Angelina Jolie undergoes surgery to avoid cancer

By SAMHITA ILANGO | March 26, 2015

The recent announcement of Angelina Jolie Pitt’s removal of her ovaries and fallopian tubes after showing early signs of ovarian cancer has women across the nation thinking about genetic testing for cancer. Some doctors describe ovarian cancer as one of the most deadly due to its late-stage discovery, which limits treatment options.

Genetic testing for cancer syndromes has been prominent in the medical world in recent years. Genetic mutations that occur during a person’s lifetime or are inherited from their parents often play a role in cancer development.

According to the National Cancer Institute, five to 10 percent of all cancers are inherited mutations. Genetic testing looks for specific inherited mutations in a patient’s genes, proteins and chromosomes. After preliminary consultations with doctors, patients undergo several steps prior to the actual genetic testing. According to the American Cancer Society, a patient’s risk assessment is taken, measuring reasons for genetic testing, family history, lifestyle factors and other early detection practices.

Genetic counseling follows risk assessment, where trained counselors provide information about testing, allowing the patient and the family to decide upon the matter. For instance, a counselor might guide the patient toward possible lifestyle changes or signs and symptoms of the cancer if the testing shows they are at high risk.

Then, the patient will be asked for informed consent in writing, leading to final specimen collection and lab testing. Testing can include samples of blood, cheek cells, urine, amniotic fluid or other body tissues. Final test results are sent in to medical labs for analyses, which are then sent to doctors or genetic counselors to convey to patients.

Pitt consented to surgery after realizing her genetics combined with her family history could be a risk to her life. Not only did she test positive for the BRCA1 gene mutation, a gene implicated in ovarian cancer, but she also lost her mother, grandmother and aunt to cancer.

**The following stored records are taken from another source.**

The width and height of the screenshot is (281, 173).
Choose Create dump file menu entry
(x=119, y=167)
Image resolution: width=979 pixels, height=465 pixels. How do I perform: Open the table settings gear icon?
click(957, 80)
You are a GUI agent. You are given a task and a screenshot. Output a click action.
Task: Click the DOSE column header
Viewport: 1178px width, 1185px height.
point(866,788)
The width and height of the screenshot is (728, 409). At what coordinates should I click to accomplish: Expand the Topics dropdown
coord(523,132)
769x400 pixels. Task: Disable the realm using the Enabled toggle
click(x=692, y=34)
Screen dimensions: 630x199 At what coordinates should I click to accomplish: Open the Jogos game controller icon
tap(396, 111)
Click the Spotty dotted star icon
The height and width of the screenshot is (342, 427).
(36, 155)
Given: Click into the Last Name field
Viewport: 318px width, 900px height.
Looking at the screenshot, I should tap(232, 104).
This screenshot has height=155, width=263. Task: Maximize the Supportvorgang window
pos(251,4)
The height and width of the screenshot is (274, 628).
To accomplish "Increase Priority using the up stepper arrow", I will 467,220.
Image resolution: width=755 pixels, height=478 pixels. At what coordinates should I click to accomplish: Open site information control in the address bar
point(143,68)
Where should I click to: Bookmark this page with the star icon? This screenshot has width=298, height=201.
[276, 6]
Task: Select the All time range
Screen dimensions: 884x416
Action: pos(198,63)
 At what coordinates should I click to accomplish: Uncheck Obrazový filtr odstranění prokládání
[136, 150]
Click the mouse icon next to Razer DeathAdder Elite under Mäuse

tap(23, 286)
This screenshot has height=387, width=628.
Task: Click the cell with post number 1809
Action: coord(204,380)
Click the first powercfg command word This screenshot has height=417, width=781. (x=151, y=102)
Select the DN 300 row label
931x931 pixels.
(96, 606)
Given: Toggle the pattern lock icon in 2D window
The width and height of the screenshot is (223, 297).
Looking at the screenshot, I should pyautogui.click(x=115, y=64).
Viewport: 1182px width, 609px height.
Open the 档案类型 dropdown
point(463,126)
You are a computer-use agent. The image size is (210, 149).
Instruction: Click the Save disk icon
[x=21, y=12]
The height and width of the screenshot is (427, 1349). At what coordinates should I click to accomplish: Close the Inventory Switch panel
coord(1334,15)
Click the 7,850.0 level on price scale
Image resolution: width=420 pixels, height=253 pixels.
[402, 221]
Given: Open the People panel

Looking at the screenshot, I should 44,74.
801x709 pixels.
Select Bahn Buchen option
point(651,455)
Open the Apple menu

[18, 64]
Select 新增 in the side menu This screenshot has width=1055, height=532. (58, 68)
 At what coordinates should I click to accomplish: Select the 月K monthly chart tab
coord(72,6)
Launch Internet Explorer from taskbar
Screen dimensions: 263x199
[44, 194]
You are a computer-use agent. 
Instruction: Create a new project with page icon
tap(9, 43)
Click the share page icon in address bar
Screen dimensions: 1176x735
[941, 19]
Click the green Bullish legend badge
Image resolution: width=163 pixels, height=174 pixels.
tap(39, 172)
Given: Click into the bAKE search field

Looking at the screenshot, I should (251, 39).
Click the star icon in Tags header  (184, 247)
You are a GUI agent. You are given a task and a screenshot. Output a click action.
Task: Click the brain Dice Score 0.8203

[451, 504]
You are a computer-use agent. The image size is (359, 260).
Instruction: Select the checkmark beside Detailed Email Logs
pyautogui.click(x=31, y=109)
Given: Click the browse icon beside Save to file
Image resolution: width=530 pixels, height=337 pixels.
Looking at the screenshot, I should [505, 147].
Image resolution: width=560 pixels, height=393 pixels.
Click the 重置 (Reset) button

After realizing the surgery would put her into menopause, Pitt came to terms with the physical and emotional repercussions of the surgery. Her consultations with both Eastern and Western doctors concluded that removal of both tubes and ovaries would be the best option. Pitt had pre-planned the surgery to take place within the upcoming months. However, a recent blood test showed markers for early cancer signs, urging her to undergo surgery sooner than expected.

Some have dubbed the effects of Pitt’s announcement as the “Angelina Effect.” Experts have displayed different responses to this movement. Some experts say that her public declaration will lead to greater anxiety and unnecessary tests. The Hollywood star does make note that not all positive testing results for the BRCA gene should lead to immediate surgery.

Meanwhile, other cancer specialists praise Pitt for increasing awareness about genetic testing and prophylactic surgery. Although every cancer situation is different and unique, Pitt has some women thinking ahead.

Dr. Susan Domchek at the University of Pennsylvania’s Basser Research Center tells The New York Times that removal of ovaries and fallopian tubes is strongly recommended for women before the age of 40 who are BRCA1 and BRCA2 mutation carriers in order to prevent the development of ovarian cancer.